## Work request
Report the number of lines in the records below that contain the word "menu", and nothing more.

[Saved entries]
● ● ● ● ● ● ●

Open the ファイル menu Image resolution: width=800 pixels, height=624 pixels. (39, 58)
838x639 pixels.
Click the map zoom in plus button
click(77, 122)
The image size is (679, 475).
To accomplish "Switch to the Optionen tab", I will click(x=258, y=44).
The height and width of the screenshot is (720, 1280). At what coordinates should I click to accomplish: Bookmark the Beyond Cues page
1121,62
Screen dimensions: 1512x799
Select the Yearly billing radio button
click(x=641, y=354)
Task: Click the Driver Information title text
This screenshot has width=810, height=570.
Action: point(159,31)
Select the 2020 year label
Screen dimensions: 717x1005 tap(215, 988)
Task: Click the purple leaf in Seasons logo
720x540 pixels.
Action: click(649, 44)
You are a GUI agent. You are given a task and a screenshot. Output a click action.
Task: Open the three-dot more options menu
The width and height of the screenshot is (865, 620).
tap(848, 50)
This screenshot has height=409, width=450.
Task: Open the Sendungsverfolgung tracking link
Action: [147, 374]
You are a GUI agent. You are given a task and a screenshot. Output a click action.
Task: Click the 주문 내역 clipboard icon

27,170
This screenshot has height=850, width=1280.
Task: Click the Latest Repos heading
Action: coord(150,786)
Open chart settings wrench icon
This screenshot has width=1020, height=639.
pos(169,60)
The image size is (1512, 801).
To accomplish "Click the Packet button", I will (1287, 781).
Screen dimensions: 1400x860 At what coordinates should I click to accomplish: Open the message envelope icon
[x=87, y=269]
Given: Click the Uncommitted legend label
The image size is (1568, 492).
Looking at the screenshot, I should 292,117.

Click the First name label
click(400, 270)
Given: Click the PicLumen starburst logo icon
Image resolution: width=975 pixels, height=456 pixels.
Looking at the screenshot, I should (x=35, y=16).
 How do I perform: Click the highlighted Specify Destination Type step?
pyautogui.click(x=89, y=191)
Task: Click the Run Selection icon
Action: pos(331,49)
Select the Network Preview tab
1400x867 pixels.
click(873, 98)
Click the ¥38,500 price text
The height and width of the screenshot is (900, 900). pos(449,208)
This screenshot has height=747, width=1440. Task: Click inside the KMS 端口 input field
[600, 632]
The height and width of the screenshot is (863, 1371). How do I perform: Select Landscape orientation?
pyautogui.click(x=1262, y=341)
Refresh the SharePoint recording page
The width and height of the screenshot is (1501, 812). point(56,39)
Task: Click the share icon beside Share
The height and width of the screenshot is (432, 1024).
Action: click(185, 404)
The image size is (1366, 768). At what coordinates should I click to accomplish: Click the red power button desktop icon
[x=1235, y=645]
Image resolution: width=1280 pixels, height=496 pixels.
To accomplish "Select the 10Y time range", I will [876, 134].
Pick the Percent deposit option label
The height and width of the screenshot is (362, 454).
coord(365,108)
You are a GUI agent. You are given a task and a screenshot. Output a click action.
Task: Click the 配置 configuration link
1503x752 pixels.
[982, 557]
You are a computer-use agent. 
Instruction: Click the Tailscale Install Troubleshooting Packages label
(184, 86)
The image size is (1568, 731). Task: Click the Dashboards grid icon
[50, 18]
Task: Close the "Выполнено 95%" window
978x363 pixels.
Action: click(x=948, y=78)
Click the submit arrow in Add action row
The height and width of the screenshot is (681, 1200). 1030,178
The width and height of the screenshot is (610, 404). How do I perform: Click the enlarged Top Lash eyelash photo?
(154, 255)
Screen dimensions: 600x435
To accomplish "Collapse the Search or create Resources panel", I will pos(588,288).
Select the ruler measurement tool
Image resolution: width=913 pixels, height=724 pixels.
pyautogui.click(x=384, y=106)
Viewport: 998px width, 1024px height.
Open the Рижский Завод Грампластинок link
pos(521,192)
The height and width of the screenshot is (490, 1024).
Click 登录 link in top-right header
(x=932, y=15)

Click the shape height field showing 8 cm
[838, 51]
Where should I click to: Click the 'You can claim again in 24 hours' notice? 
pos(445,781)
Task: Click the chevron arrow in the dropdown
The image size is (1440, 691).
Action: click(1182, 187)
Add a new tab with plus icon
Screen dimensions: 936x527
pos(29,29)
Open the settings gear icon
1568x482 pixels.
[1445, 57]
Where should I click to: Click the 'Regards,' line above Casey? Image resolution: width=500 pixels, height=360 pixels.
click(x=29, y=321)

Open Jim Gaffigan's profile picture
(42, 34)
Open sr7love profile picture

● ● ● ● ● ● ●

## Answer space
2